#### Material provided ####

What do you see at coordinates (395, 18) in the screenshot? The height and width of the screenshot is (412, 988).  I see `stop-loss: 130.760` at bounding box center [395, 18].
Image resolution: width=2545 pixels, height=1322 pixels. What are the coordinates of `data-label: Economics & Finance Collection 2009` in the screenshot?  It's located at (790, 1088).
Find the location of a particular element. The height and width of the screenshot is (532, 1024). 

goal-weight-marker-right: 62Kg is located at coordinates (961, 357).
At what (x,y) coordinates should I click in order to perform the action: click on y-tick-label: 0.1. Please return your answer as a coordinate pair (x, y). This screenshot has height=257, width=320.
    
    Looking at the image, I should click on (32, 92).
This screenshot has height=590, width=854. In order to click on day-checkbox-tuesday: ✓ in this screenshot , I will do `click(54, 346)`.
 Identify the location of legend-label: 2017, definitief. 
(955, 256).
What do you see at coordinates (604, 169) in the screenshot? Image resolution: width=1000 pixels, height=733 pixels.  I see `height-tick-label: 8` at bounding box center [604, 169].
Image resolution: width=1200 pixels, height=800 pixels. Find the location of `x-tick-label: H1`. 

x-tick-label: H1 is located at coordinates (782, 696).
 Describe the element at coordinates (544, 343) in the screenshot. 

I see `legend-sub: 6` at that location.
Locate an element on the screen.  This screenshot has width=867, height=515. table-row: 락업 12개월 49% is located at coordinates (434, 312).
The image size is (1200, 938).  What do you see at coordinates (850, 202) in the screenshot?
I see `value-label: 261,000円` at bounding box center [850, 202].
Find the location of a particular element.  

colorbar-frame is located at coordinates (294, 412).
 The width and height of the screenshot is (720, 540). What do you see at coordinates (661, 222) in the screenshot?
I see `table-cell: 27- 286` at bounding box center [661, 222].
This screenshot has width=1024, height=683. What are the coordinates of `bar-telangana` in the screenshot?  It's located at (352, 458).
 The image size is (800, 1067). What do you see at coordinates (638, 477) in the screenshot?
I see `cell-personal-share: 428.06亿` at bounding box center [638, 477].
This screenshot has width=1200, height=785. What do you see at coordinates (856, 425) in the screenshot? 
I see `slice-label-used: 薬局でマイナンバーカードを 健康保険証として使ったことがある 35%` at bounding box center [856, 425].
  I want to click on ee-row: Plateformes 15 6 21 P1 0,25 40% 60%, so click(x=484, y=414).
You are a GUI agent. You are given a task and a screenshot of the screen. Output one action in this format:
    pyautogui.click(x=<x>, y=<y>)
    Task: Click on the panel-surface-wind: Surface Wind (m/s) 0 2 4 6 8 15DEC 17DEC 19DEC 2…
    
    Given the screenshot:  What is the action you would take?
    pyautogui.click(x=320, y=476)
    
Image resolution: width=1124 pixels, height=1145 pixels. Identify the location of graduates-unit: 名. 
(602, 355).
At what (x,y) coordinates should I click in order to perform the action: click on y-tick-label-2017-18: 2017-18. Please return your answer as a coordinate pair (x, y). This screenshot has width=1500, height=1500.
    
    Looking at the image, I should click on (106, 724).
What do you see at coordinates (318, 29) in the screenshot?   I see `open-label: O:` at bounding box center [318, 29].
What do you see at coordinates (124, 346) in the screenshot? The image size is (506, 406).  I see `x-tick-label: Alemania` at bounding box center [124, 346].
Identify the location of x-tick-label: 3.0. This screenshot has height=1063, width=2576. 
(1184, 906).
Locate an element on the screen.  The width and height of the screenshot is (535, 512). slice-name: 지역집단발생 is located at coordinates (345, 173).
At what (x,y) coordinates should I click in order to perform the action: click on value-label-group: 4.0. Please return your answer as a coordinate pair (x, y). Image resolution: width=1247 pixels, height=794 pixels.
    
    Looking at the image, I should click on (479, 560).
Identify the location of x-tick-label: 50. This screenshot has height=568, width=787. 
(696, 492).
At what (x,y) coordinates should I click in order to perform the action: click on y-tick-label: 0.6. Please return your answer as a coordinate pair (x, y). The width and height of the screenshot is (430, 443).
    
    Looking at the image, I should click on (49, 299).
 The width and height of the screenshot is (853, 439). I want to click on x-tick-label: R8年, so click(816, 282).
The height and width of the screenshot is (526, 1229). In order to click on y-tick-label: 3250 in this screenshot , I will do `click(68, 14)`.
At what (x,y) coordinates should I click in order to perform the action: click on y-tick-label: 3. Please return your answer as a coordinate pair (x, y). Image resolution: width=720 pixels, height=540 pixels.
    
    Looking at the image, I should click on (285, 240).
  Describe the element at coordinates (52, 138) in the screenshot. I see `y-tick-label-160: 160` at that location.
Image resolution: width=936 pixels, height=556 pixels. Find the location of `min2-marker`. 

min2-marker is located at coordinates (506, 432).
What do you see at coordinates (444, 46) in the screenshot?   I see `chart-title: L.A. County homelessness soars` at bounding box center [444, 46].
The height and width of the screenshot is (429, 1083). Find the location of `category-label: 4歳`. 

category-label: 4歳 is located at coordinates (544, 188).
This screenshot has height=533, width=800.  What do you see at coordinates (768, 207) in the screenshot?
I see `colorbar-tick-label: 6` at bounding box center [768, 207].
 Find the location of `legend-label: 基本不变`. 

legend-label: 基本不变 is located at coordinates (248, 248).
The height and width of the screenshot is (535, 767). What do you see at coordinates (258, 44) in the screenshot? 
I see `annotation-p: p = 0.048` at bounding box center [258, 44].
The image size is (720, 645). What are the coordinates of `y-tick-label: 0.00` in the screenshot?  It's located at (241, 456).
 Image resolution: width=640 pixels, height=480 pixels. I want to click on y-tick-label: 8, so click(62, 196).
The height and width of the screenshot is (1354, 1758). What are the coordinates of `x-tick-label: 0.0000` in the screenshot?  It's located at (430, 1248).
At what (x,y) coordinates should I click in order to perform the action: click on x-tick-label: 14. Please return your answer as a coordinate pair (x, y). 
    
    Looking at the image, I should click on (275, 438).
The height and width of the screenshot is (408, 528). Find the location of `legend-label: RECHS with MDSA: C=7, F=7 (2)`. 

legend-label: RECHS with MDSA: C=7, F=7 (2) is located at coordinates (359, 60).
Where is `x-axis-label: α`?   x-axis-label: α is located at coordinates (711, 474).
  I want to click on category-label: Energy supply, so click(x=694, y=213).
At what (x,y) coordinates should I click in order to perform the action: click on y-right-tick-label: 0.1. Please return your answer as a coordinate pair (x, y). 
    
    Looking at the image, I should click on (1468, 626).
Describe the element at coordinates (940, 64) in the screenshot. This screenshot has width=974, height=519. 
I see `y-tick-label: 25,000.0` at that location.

####

**What the task asks:**
Copy the items from the line with "on x-tick-label: 14." to the line with "I want to click on category-label: Energy", word for word, including both of those lines.

**Answer area:**
At what (x,y) coordinates should I click in order to perform the action: click on x-tick-label: 14. Please return your answer as a coordinate pair (x, y). 
    
    Looking at the image, I should click on (275, 438).
The height and width of the screenshot is (408, 528). Find the location of `legend-label: RECHS with MDSA: C=7, F=7 (2)`. 

legend-label: RECHS with MDSA: C=7, F=7 (2) is located at coordinates (359, 60).
Where is `x-axis-label: α`?   x-axis-label: α is located at coordinates (711, 474).
  I want to click on category-label: Energy supply, so click(x=694, y=213).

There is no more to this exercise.